The DeLaval floor milking bucket, with all working parts and ready to use, was slow in getting bids until auctioneer Tom Bidlingmaier suggested that this was just the thing dairy exhibitors at World Dairy Expo need to milk their cows, and they are very scarce.
With that encouragement, the bidding went to a $140, and finally, the milker went home with Jake Soleberg of Oregon who isn't exactly sure what he will do with it — yet.
With everything else now with new owners, the B-M Auctions pickup moved to the back door of the dairy barn where gates had been arranged to form a small sale ring, and the dairy cow auction was about to begin.
High milk prices prompt demand for cows
There was a big crowd — a huge crowd actually — for a sale of grade cows, all the result of being bull-bred for many years (The auction ad said "one of the best bull-bred herds you will see in a long time ... the Luchsingers have always used registered bulls).
In contrast to many farm sales where a few bidders (maybe a couple of farmers and several cattle dealers) compete, there was spirited bidding from many directions.
Early on, cow prices hit $3,300 and peaked at $3,500 for a cow milking at 100 pounds a day (her calf went for $600).
The 40 cows continued in demand throughout the sale with $2,500-$3,000 as common ending bids, and the bull brought $2,300.
The sale ended with a fitting climax as a young farmer from near Evansville took home two 3-month-old heifer calves for $1,400 apiece, a price that brought expressions of wonderment from many in the still-large crowd.
"No calf is worth that much, " a nearby bystander quietly uttered.
"Wrong," his friend responded. "That was the price he bid, fair and square; he must have a need and a plan to make it work.
Joe Cepress, a young dairyman milking 30 cows in Pittsville, ended up with four cows.
"My wife Marie and I have 90 head of livestock all told, including beef, and built a new barn two years ago," he says. "I do some landscaping also, but farming is where we center our efforts. I think I bought some good cows."
I caught up with Don, the farm owner, who had been seated in the camper top of the pickup alongside the sale clerk and auctioneer during the auction. He came down the steep step at the back of the pickup with a big, broad smile on his face and in response to a friends question of "how do you like those prices" responded, "I'm very happy, you never know what an auction will bring, but I'm very happy."
Although we had never met, Don was a regular reader of this column and wanted me to know that this was a Century Farm dating to 1903 and that he and Leta were looking forward to taking part in the Century Farm and Home Program to be held at the Wisconsin State Fair in August.

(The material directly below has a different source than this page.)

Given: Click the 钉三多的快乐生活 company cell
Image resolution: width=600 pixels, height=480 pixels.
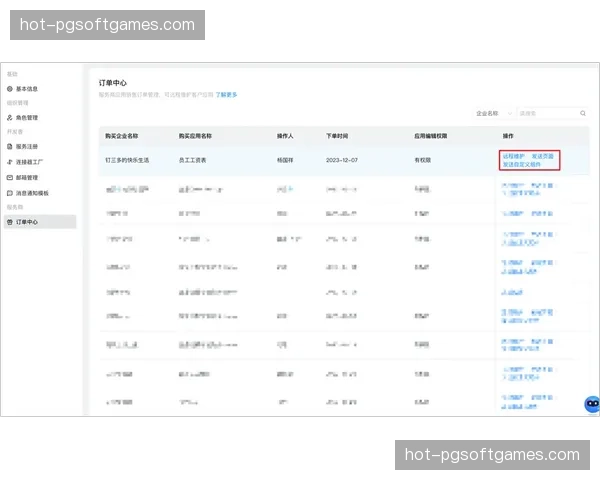Looking at the screenshot, I should [x=127, y=160].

"I'm the third Luchsinger to farm this land and no doubt the last," he said. "I had hopes that my son Andrew might continue the farm, but he lives and works in the Twin Cities.
"Farming is always what I wanted to do, and I've enjoyed it. My brother Alvin and I took over from my dad 52 years ago, and I eventually bought him out. I farm about 250 acres and plan to continue raising cash crops now that the cows are gone."

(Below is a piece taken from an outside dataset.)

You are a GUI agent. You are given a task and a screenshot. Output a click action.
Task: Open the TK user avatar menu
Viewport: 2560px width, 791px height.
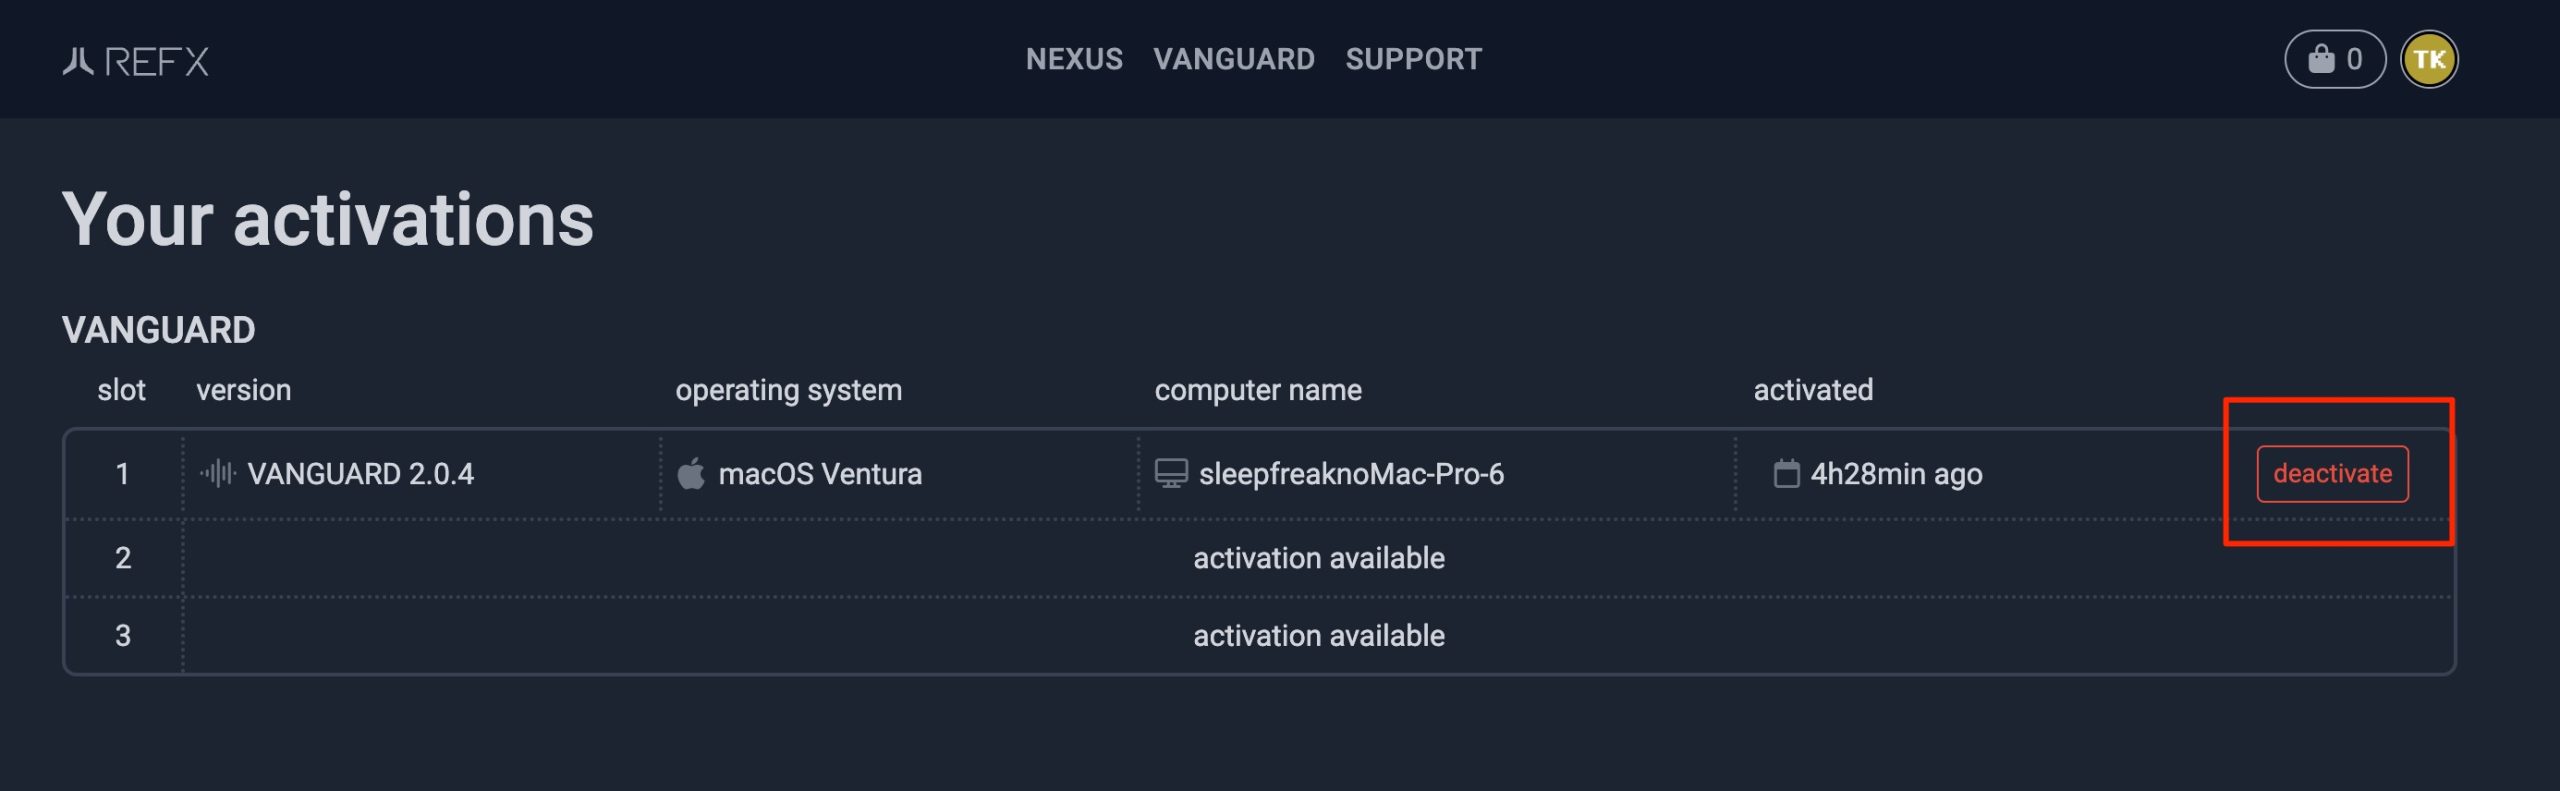(x=2429, y=60)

Was it hard to leave the dairy business after so long?
"Yes," Don said. "I prayed about it for a long time, and on March 31, made the decision to sell the cows. I feel good; it was the right decision at the right time."
A final question: Why did you use a bull and not artificial insemination for all those years you dairied, and did you ever get hurt by a bull?
"Mainly because I had a lot of difficulty detecting cows in heat," Don says. "I always bought registered bulls from top Holstein breeders like Towns at Janesville and Larsons at Evansville. Yes, a bull got me down some years ago — threw me against a fence — but didn't come after me. I was lucky."
The task at hand for the Luchsingers is to get the crops planted, fix a few thing in need and later take a trip or two and enjoy life.
Not a bad plan after milking cows for 52 years.
Thus another dairy herd leaves the Wisconsin dairy scene. Some will say, "See, he was forced out by those big dairy farmers!" Nope — Don Luchsinger left dairying by choice. He had a great run of over 50 years and as he said, "Farming is what I wanted to do and I enjoyed it." What could be better?